PROVIDED MATERIAL below:
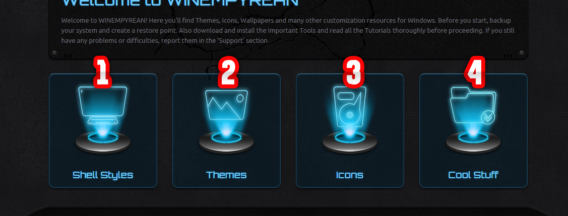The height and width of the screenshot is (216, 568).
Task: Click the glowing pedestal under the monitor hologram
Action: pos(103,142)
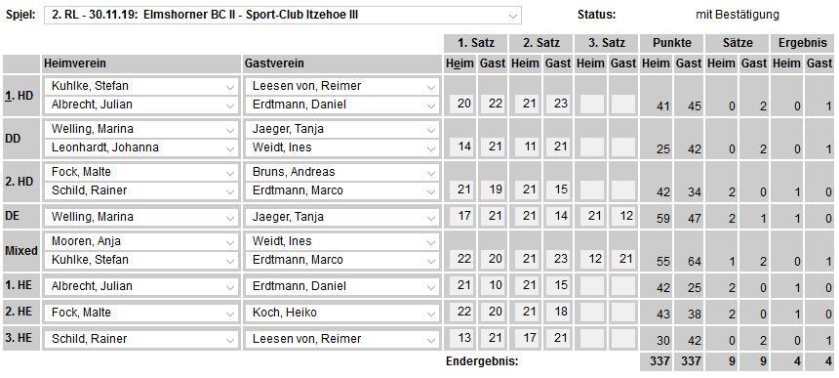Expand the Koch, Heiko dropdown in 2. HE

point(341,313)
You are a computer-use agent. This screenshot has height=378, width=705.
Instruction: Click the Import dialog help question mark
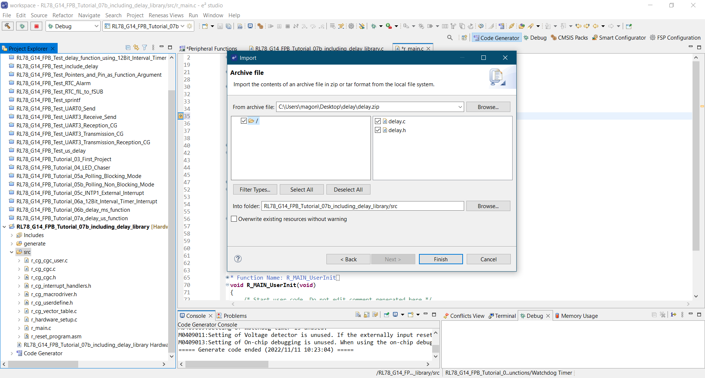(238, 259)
End of PROVIDED MATERIAL.
- [WHAT NEEDS TO BE DONE]: Excluding all pictures, print exactly and only the lines from the line with "You are a computer-use" through the end of the records above, both ends included.

- [RESULT OF THIS EXERCISE]:
You are a computer-use agent. This screenshot has height=378, width=705.
Instruction: Click the Import dialog help question mark
(238, 259)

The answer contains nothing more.